– Ишь ты, каков паладин! – дед свободной рукой снял очки и прищурился, веки его задрожали. – Прямо светится! И как светится! Зарёй! Нет в мире жука, красивее жука-бронзовки!
Он взял жука двумя пальцами и опустил на газету. Жук сделал несколько несмелых шагов, дополз до ближайшей железки, ощупал ее, развернулся, пополз в другую сторону.
Спина его переливалась и сверкала – и даже на лапках мерцали крошечные искорки.
– Сам ко мне приполз, утром еще, – пояснил я.
– Выпусти.
– Не хочет.
Жук дополз до замка, встал на дыбы и полез внутрь.
Дед усмехнулся.
– Я ему мха нарвал.
– Ему трава нужна, листья – что ему твой мох?
Я пожал плечами.
– Чего не доедаешь?
Я скривился, дед всплеснул руками.
– И что, выкидывать прикажешь?
Я оглянулся по сторонам.
– Кошке отдам.
Дед сделал грустное лицо.
– А ведь я старался, жарил. Вот, думал, внучок порадуется. А внучок…
Я передразнил его и затолкал яичницу в рот, зачавкал.
– Вот! – воскликнул дед. – Поступок настоящего мужчины! Даже жук вылез посмотреть.
Жук действительно высунулся из замка и как будто смотрел на меня.
На подоконник – с той стороны – приземлился голубь. И тоже стал на меня смотреть – удивленным оранжевым глазом. Шея у него была гладкой, сине-зеленой – и тоже блестела в лучах солнца.
Голубь промаршировал по подоконнику туда и обратно и снова уставился на меня.
– Зоопарк, – прокомментировал дед, улыбаясь. – Лето!
Он вдруг стал серьезней.
– Когда рыбачить пойдем? – спросил он меня нарочито строго.

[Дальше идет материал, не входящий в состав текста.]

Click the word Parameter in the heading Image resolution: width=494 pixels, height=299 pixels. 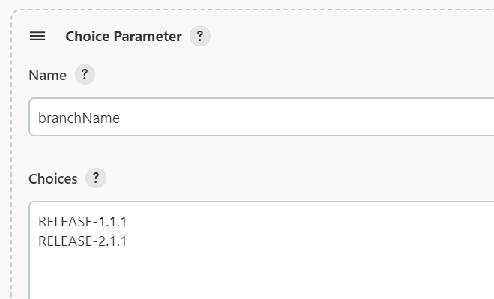coord(148,36)
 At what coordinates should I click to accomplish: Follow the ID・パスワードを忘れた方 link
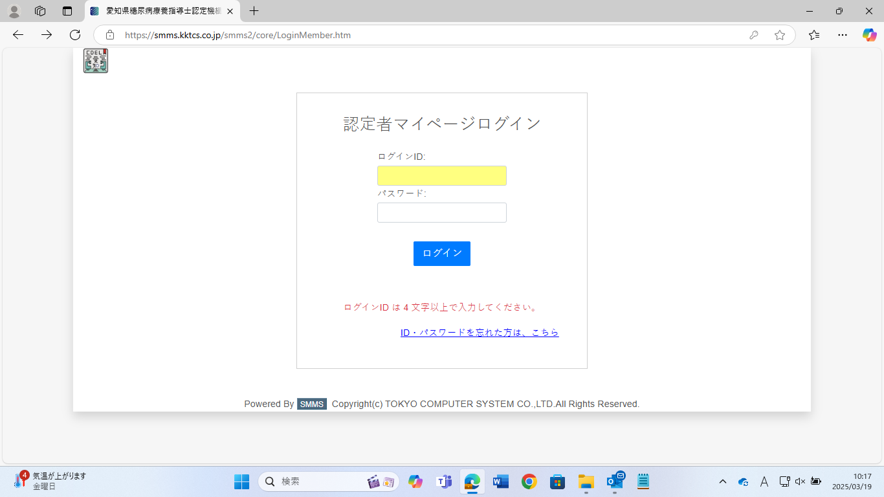pos(480,333)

И даже брови насупил – косматые и белые они сошлись на бледной переносице.
– Когда-когда… – повторил я.
Я любил рыбалку, но мне хотелось подурачиться.
– Когда-когда…
Я картинно вздохнул и встал, отнес посуду в раковину – на ходу допивая холодный, ужасно сладкий чай.
– Вот, – вздохнул дед. – Зовешь внучка на рыбалку…
Он тоже дурачился – я по голосу слышал.
– А вот помру я, – он повысил тон. – Как помру! И будешь ты тогда – не ходил с дедом, вздыхал, нос воротил.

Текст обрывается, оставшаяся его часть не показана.